LISTA DE ATIVIDADES:
1. Segundo o texto sobre a tuberculose, em que ano Koch descobriu o bacilo da doença?
2. Indique se cada afirmação está de acordo com o texto sobre a tuberculose, justificando com as palavras exatas do texto: (a) A vacina BCG é a mesma desde os anos 60. (b) A maioria das pessoas infectadas acaba por adoecer. (c) O Dia Mundial da Tuberculose celebra-se a 24 de Março.

----- TEXTO DE ESTUDO

Os investigadores continuam sem perceber o que comanda a resposta do sistema imunitário humano ao bacilo mycobacterium tuberculosis, o que compromete as perspectivas de uma vacina realmente eficaz a curto prazo, à semelhança do que acontece com a vacina para a sida, explicou Laura Brum, do Instituto Nacional de Saúde Dr. Ricardo Jorge.

Se dissermos que a simples inalação de um bacilo de tuberculose pode ser suficiente para infectar uma pessoa, que um terço da população mundial está infectada e que a cada segundo esse número aumenta, a situação parece epidémica, no entanto, a maioria dos infectados nunca chega a adoecer. O bacilo pode permanecer "adormecido" a vida inteira.

O Dia Mundial da Tuberculose, que se celebra a 24 de Março, assinala a descoberta do bacilo da tuberculose por Koch em 1882, mas relembra igualmente que este "é um microorganismo muito complexo, existindo muitos aspectos por investigar na própria patogénese da doença, como ela se instala e como se desenvolve", explicou, em declarações à Lusa, Laura Brum uma das poucas cientistas portuguesas que realiza investigação nesta área.

"Além disso, a vacina utilizada actualmente, a BCG, é má e pouco actuante", afirmou, acrescentando que cientistas de todo o mundo tentam desde há anos desenvolver uma vacina mais eficaz contra o bacilo.

No entanto, enquanto forem desconhecidos os mecanismos da resposta imunitária do organismo à bactéria vai permanecer um território de investigação por explorar, até porque a BCG é a mesma desde os anos 60 e algumas pessoas não desenvolvem imunidade em resposta à vacina. "Mesmo assim, continuam por definir as características que vão tornar esta vacina mais protectora", disse, aludindo à complexidade da bactéria.

----------
----- DADOS FORNECIDOS

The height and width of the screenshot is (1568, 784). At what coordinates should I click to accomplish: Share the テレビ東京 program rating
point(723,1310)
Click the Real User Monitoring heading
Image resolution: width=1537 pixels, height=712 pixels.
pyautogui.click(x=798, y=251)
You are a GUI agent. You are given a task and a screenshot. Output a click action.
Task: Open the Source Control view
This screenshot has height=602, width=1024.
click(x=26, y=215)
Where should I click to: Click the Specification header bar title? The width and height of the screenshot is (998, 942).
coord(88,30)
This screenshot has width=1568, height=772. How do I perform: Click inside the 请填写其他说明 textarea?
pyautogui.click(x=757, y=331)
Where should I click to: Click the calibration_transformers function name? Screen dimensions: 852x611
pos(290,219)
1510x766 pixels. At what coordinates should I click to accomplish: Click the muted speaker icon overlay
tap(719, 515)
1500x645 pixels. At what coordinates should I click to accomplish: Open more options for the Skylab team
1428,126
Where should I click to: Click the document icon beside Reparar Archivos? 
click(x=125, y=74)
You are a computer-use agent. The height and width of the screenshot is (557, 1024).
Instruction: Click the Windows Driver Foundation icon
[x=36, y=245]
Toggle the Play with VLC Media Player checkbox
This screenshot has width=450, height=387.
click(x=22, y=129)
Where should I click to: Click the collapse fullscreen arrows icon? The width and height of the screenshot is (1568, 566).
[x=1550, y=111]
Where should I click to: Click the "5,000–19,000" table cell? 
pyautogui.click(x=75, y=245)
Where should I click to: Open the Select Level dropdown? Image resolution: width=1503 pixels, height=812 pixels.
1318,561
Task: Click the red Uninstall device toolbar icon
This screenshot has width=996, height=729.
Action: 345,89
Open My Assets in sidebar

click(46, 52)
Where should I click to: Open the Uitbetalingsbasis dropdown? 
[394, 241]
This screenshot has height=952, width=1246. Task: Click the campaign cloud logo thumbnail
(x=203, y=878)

----------

RESPOSTAS DO EXERCÍCIO:
1. Em 1882.

2.
(a) Sim: "a BCG é a mesma desde os anos 60".
(b) Não: "a maioria dos infectados nunca chega a adoecer".
(c) Sim: "que se celebra a 24 de Março".